According to Hackett, Digital World Class (DWC) procurement organizations are those that achieve top-quartile performance in operational excellence and business value across a range of weighted metrics in their procurement benchmarks.
“Now, with the growing impact of digital transformation, The Hackett Group is raising the bar further with its shift to a Digital World Class measurement standard. Our new research details how highly technology-enabled organizations are achieving new levels of peak performance,” said Erik Dorr, VP of research.
DWC procurement organizations operate at 25% lower cost than typical procurement organizations (peers), despite spending 20% more on technology. For a $10-billion dollar company this represents procurement cost savings of $6.9 million dollars. DWC procurement organizations also employ 33% fewer full-time equivalent employees (FTEs) than peers per billion dollars of revenue.
According to Hackett, DWC procurement organizations are also able to deliver greater business value in the form of higher quality services in supplier relationship management and product innovation, among other areas. Compared to their peers, they also realize 2.5 times higher procurement ROI.
“The results are impressive. But the bottom line is straightforward. Our research provides empirical evidence of the impact that digital transformation is having,” said Dorr. “For years, companies have been making incremental improvements, optimizing processes, cutting costs, and reducing transactional labor to reach world-class performance. But new technologies allow many companies to fast-forward to Digital World Class levels of operational excellence and business value.”

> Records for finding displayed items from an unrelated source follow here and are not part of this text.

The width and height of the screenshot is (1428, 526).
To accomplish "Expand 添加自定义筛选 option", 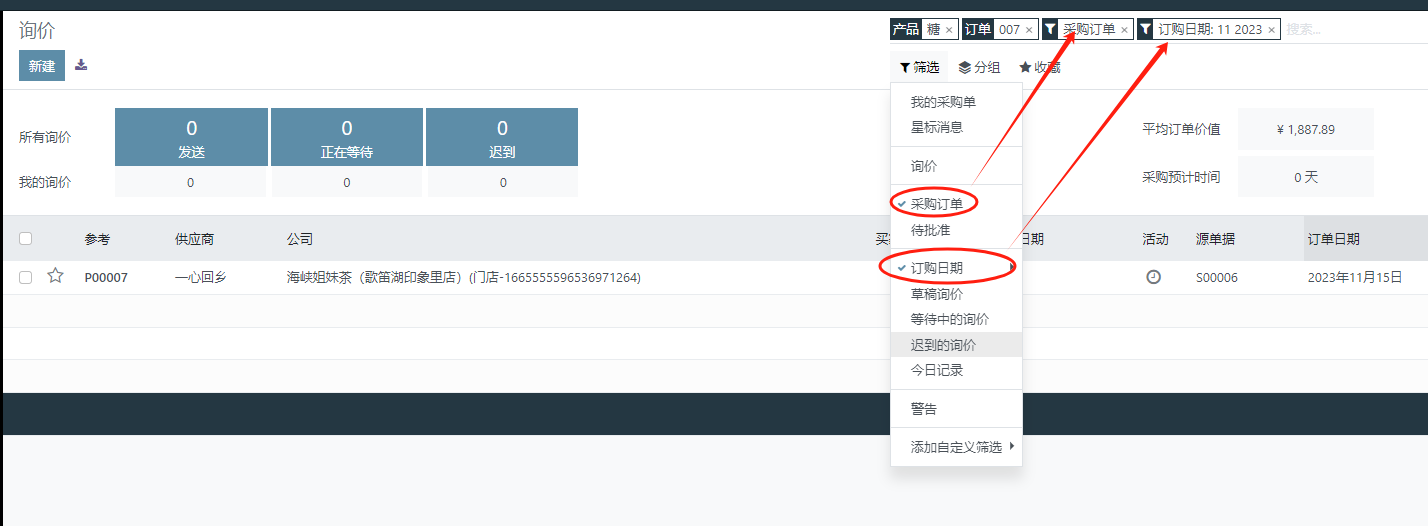I will (956, 447).
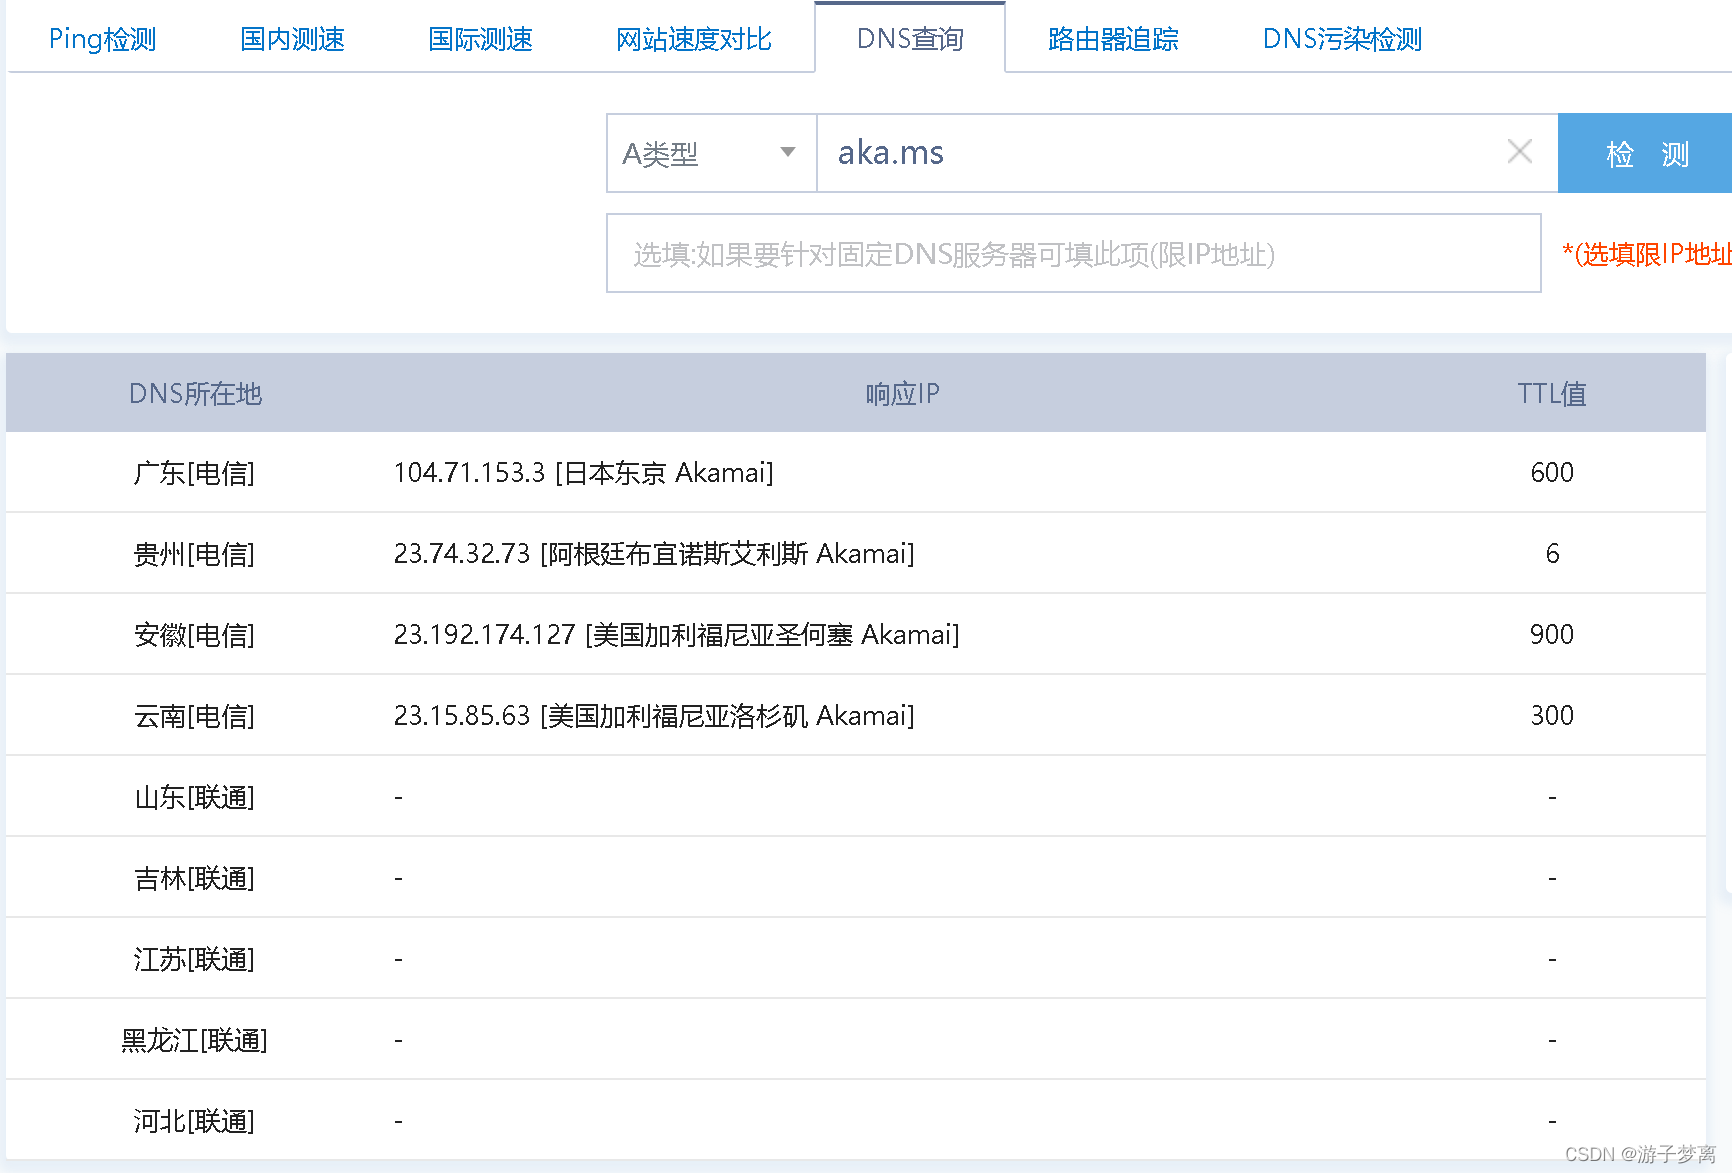Click the DNS所在地 column header
The width and height of the screenshot is (1732, 1173).
pos(195,393)
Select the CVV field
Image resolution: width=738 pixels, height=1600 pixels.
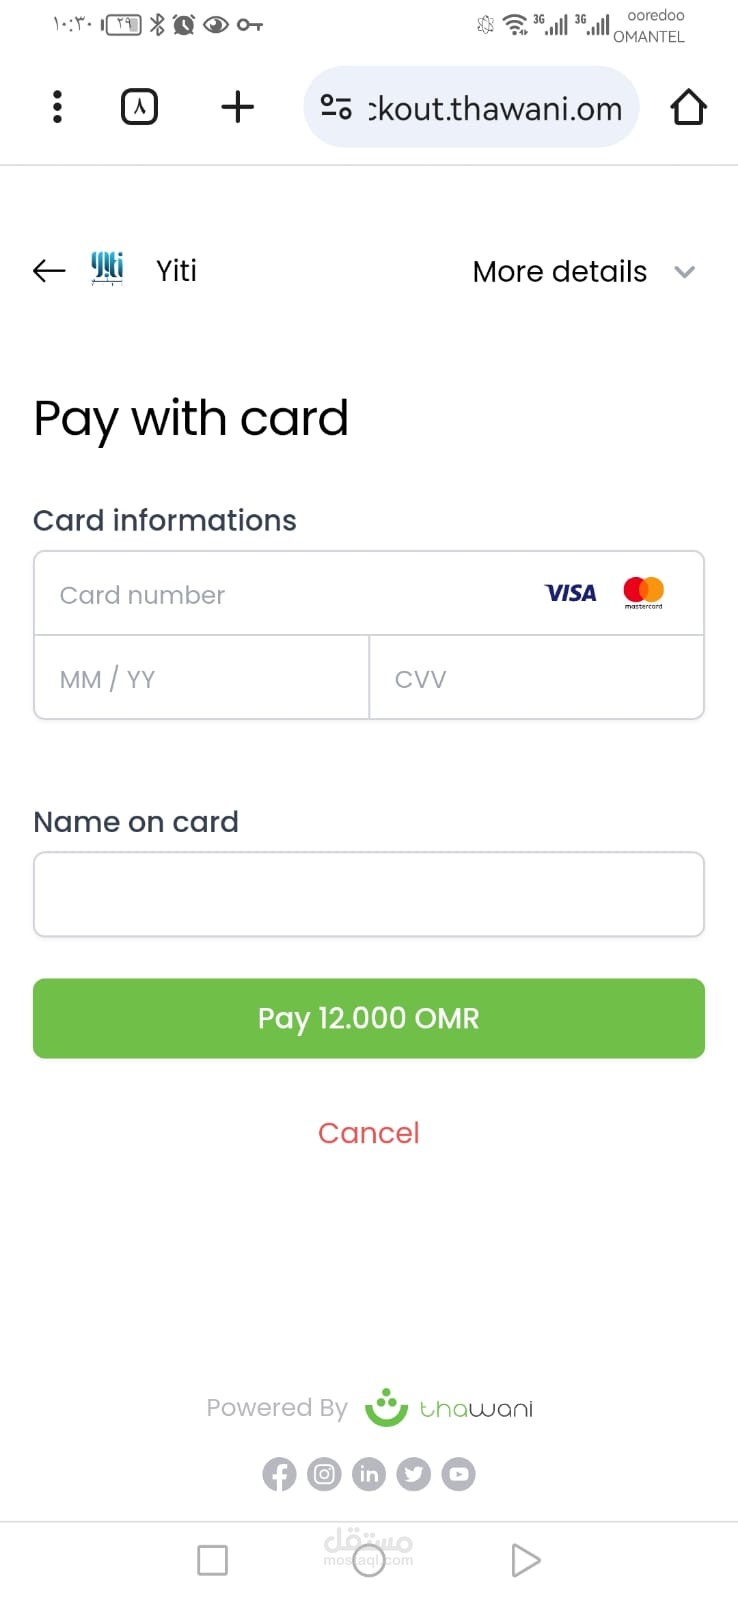click(x=537, y=678)
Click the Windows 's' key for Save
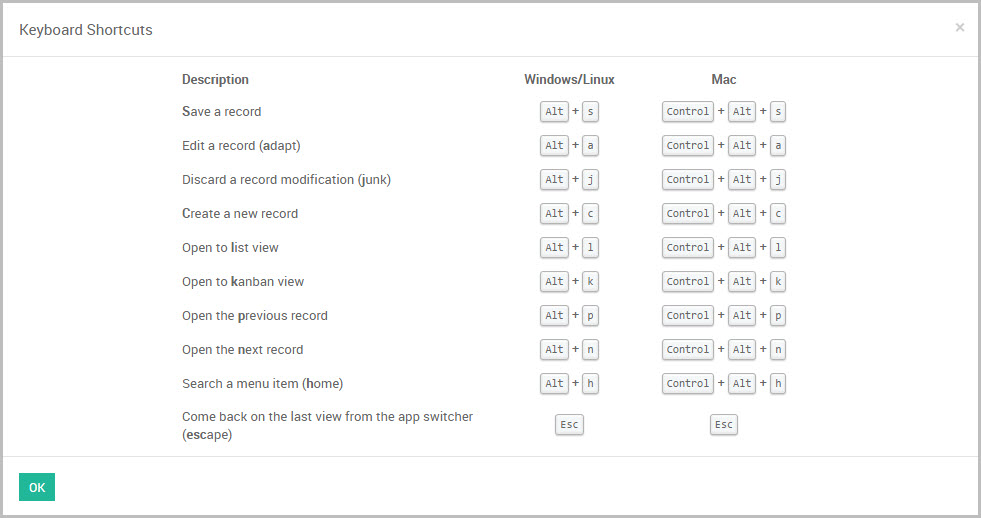The image size is (981, 518). [x=590, y=111]
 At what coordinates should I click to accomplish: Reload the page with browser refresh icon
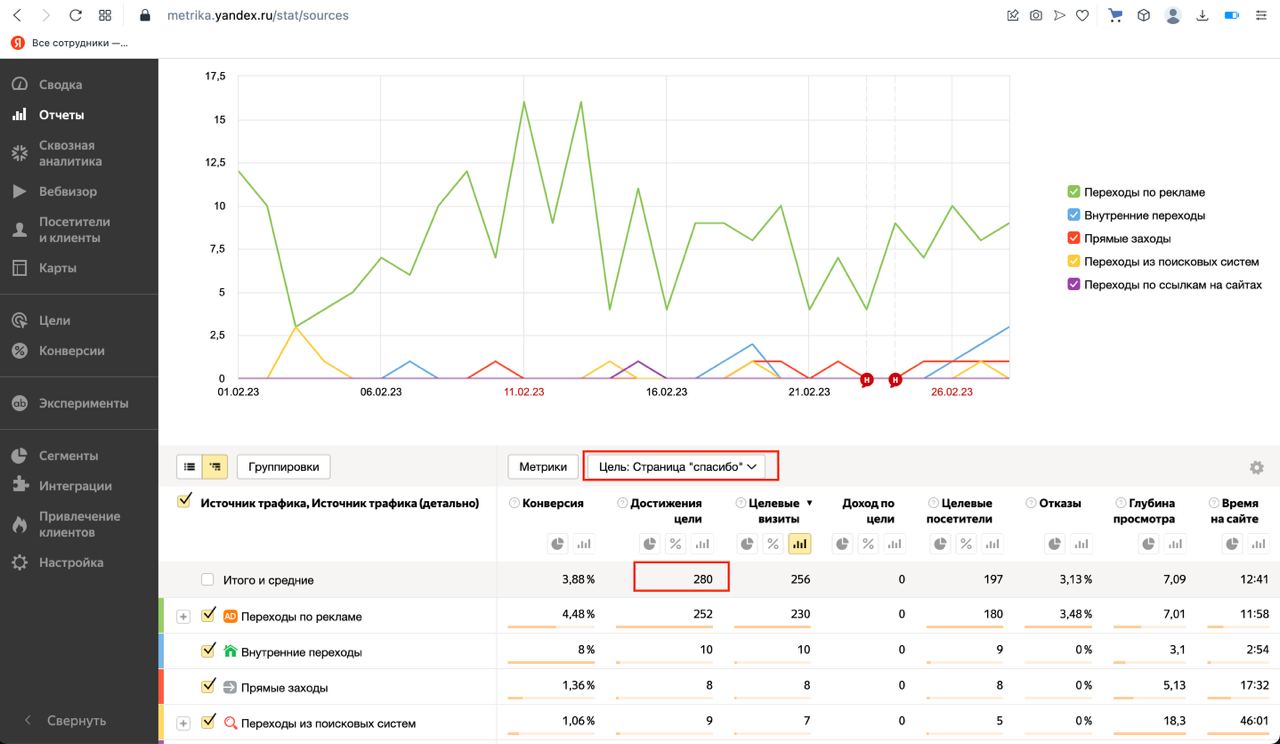coord(75,16)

DWC organizations, critically, are shifting their operating models from a labor-centric one to a hybrid model that leverages advanced technologies and highly skilled labor. They have approximately 70% more staff in strategic roles such as product design and development than their peers and 15% more in supplier partnering. DWC organizations consequently make greater investments in providing their highly skilled labor with tools in advanced analytics, visualization and other technologies. Their greater number of strategic workers require an advanced analytical acumen as well as skills in process mining, intelligent automation techniques, emotional intelligence, and relationship management.
Hackett says that companies with at least one DWC business services function, including procurement, realize a financial performance premium across key performance metrics such as net margin, Ebitda margin, return on equity, and shareholder return. Though that advantage can't be explained solely by DWC business services, such companies tend to have greater innovation, operational, and commercial capabilities.
Lastly, DWC procurement organizations tend to have an advantage in customer perceptions as well. They are 85% more likely to be viewed by stakeholders as taking a proactive approach to supply risk mitigation and 19% more likely to be considered a valued business partner.